Date of this Version
Published in Textiles and Politics: Textile Society of America 13th Biennial Symposium Proceedings, Washington, DC, September 18- September 22, 2012.
Beginning any research project necessitates casting a large net. The language used by an object's creators, scholars, collectors and critics must be analyzed with an eye to Bourdieu's observation that classifications can be used to study the classifiers and the classified. Through the analysis of an early twentieth-century men's silk and cotton ikat robe from the present-day Republic of Uzbekistan, this research draws together seemingly unrelated threads. Threads backward through time situate the robe as part of the Silk Road; other threads connect current media attention to the Uzbek cotton industry and labor practices. Ikat fabrics are currently mass-produced in Uzbekistan, while at the same time master weavers are depicted as reviving a lost tradition out of the ashes of post-Soviet Central Asia.

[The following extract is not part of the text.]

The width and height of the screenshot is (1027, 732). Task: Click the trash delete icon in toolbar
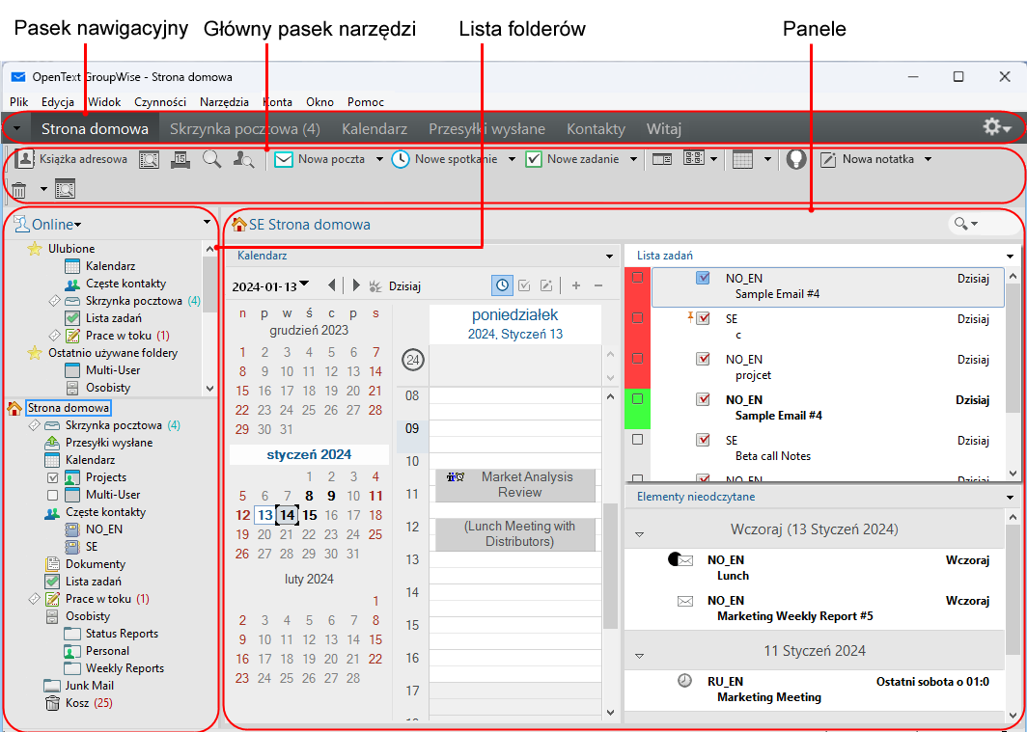pyautogui.click(x=18, y=189)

Ikat weavers' collaboration with fashion designers lend credibility to Uzbek ikat techniques and aesthetics, while the Uzbek President's daughter had her 2011 New York Fashion Week show canceled after protests over Uzbekistan's human rights record. Uzbekistan was once a region of independent Silk Road cities. During the nineteenth century, it was conquered by the Russian Empire because of their cotton production, then became part of the Soviet Union. Uzbekistan's President is forging a strong national identity rooted in the region's history, but faces problems of post-colonial nation-building with overlapping borders of culture, religion, language and ethnicity. Using the ikat coat as a focal point for this study, the political and historical factors that influenced its creation and interpretation will situate this coat in its cultural context.